● **Your objective**:
An exact reproduction of each record is required.

● **Extracted data**:
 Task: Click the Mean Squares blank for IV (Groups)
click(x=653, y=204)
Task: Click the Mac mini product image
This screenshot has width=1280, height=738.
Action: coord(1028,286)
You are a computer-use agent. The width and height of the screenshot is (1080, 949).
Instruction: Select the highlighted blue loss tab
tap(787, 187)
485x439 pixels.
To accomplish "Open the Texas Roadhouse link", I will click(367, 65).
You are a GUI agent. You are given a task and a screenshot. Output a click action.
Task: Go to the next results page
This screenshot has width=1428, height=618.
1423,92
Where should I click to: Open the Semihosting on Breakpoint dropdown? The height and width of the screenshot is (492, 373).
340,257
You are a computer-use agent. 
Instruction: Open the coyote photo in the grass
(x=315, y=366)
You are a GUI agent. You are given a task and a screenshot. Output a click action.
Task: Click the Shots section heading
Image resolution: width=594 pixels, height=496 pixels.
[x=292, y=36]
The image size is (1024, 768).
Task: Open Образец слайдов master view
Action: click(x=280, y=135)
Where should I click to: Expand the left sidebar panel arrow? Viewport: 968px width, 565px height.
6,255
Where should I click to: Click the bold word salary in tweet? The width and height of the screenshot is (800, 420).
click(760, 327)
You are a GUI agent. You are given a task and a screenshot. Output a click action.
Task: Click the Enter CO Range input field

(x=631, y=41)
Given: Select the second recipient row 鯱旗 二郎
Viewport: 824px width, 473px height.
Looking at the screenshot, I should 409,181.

● **Reply to the exercise**:
 Task: Click the Mean Squares blank for IV (Groups)
click(x=653, y=204)
Task: Click the Mac mini product image
This screenshot has width=1280, height=738.
Action: coord(1028,286)
You are a computer-use agent. The width and height of the screenshot is (1080, 949).
Instruction: Select the highlighted blue loss tab
tap(787, 187)
485x439 pixels.
To accomplish "Open the Texas Roadhouse link", I will click(367, 65).
You are a GUI agent. You are given a task and a screenshot. Output a click action.
Task: Go to the next results page
This screenshot has width=1428, height=618.
1423,92
Where should I click to: Open the Semihosting on Breakpoint dropdown? The height and width of the screenshot is (492, 373).
340,257
You are a computer-use agent. 
Instruction: Open the coyote photo in the grass
(x=315, y=366)
You are a GUI agent. You are given a task and a screenshot. Output a click action.
Task: Click the Shots section heading
Image resolution: width=594 pixels, height=496 pixels.
[x=292, y=36]
The image size is (1024, 768).
Task: Open Образец слайдов master view
Action: click(x=280, y=135)
Where should I click to: Expand the left sidebar panel arrow? Viewport: 968px width, 565px height.
6,255
Where should I click to: Click the bold word salary in tweet? The width and height of the screenshot is (800, 420).
click(760, 327)
You are a GUI agent. You are given a task and a screenshot. Output a click action.
Task: Click the Enter CO Range input field

(x=631, y=41)
Given: Select the second recipient row 鯱旗 二郎
Viewport: 824px width, 473px height.
Looking at the screenshot, I should 409,181.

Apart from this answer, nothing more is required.